Task brief: The entries below hold a line with "Click the jump-to-start double-arrow icon" and a line with "The height and width of the screenshot is (495, 699).". Return those lines and all that lie between them, exactly and only.

Dataset:
--- START ---

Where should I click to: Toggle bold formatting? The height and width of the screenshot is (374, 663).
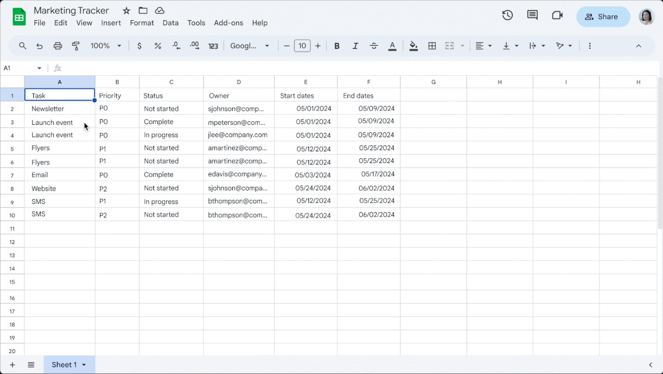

--- END ---
--- START ---

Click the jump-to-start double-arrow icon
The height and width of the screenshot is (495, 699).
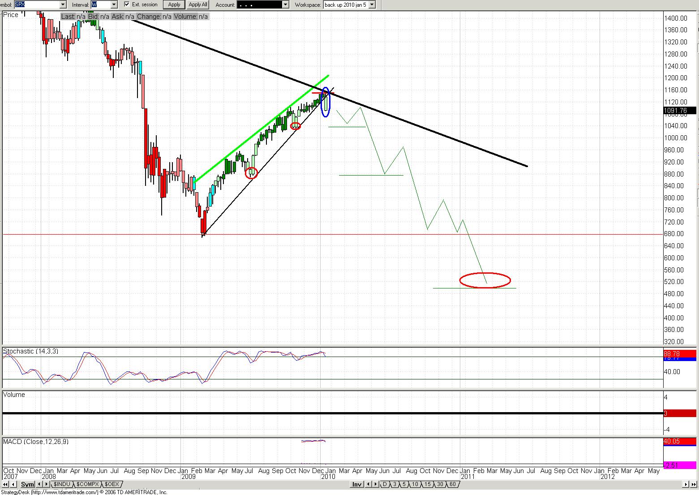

--- END ---
--- START ---

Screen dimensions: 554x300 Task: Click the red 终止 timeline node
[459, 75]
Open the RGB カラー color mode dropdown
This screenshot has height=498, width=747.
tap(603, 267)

--- END ---

Task result:
Click the jump-to-start double-arrow icon
The height and width of the screenshot is (495, 699).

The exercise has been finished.